NCEA assessment is standards-based, with some standards internally assessed and some externally assessed. Credits are awarded for each successful result in a standard, which contribute towards qualifications. External assessment occurs under a national examinations system. In most subjects, students sit an examination at the end of the school year, which covers the externally assessed standards.
Examinations are written and marked by teachers contracted to NZQA for that purpose. All candidates for a subject will sit the examination at the same time, wherever they are. All their work will be marked to the same standard.
Achievement of NCEA Level 3 is based on the results obtained in the examinations and through internal assessment in all subjects studied and assessed during the school year.
Credits gained at one level can be used for (or count towards) more than one NCEA certificate. They may also be used towards other qualifications. Many schools allow students to study a mix of standards at different levels, depending on their ability.
Students typically study five subjects for NCEA Level 3.
A year’s work in a typical school subject is assessed by approximately 18 to 24 credits, and generally requires 180 to 240 guided learning hours (based on the notional learning time expected for students to meet the outcomes in the standards that make up the subject). One credit represents a notional ten hours of learning, practice, and assessment time.
This qualification does not currently attract UCAS Tariff points.
NCEA Level 3 is comparable to the United Kingdom GCE A level (refer to field 4 above).
End of year examinations take place over three to four weeks commencing in early November. NCEA results are released online in mid-January annually.
This qualification is current.
NZQA issues the certificates for NCEA Levels 1, 2, and 3.
NZQA publishes annual secondary school statistics, including results for NCEA, University Entrance, literacy and numeracy requirements, NCEA certificate endorsements, course endorsements, and New Zealand Scholarship.
Subjects are made up of standards. A complete picture of the distribution of results for all subjects that can count towards NCEA Level 3 and university entrance can be found in the secondary school statistics consolidated files.
NCEA endorsements recognise higher levels of performance by students. NCEA certificates and courses can be endorsed with Merit and Excellence.
Certificate endorsement at NCEA Level 3 enables students who gain 50 credits with Excellence at Level 3, to gain a certificate endorsed with Excellence. Candidates who gain 50 credits with Merit or Excellence at Level 3, can gain a certificate endorsed with Merit.
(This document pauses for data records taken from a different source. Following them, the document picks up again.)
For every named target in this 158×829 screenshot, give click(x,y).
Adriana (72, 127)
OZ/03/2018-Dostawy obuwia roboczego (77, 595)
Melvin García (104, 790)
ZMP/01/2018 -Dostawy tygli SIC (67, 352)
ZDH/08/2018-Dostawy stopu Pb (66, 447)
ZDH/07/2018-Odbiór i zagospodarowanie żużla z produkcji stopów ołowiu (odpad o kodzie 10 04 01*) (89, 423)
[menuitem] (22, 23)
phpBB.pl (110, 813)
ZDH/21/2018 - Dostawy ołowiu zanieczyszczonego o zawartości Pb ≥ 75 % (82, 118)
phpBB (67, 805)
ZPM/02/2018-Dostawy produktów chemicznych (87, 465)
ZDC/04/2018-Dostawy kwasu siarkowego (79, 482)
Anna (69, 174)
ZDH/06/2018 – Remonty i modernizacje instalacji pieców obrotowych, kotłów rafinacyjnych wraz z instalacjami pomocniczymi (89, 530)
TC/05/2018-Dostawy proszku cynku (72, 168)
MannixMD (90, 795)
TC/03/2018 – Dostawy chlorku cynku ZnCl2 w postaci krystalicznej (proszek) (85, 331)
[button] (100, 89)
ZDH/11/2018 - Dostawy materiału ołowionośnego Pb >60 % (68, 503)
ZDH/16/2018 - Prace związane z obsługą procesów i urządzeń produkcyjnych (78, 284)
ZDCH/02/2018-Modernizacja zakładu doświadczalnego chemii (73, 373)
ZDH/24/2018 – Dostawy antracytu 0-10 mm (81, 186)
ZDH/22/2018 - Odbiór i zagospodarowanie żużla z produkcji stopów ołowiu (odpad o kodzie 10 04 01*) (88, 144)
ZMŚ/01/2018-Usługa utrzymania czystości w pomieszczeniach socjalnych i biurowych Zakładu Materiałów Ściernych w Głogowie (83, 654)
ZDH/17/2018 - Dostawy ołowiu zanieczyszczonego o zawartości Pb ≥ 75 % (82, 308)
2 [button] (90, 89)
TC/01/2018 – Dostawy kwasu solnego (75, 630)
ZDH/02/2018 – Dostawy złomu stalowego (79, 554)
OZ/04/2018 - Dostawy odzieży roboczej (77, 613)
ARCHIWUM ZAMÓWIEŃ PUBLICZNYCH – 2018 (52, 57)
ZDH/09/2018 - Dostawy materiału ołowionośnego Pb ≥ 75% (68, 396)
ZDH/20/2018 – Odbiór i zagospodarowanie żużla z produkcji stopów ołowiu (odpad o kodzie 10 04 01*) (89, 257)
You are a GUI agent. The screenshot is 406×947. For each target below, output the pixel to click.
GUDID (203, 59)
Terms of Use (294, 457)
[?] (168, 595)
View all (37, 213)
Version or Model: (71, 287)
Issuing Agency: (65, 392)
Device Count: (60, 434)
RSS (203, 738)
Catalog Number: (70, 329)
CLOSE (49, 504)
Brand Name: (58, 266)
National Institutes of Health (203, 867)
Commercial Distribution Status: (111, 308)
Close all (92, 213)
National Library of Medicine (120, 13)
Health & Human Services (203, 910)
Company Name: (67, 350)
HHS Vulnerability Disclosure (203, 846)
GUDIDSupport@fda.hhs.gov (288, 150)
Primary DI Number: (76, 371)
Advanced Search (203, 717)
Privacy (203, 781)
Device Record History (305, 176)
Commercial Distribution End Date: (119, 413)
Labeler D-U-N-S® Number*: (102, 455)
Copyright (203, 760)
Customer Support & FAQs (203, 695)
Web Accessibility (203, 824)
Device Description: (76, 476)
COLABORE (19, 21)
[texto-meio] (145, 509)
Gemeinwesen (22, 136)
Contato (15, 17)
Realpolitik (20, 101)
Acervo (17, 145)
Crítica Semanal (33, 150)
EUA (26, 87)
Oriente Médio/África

Course endorsement enables students to gain Excellence and Merit endorsement in individual courses (subjects). Students receive an Excellence endorsement for a course if they gain 14 credits at Excellence level, while students gaining 14 credits at Merit (or Merit and Excellence) will gain a Merit endorsement. To ensure students are capable of performing well in both modes of assessment, at least three of the 14 credits must be from internally assessed standards, and three from externally assessed standards.
More information on certificate endorsement (NCEA qualification endorsement statistics) can also be found at secondary school statistics consolidated files.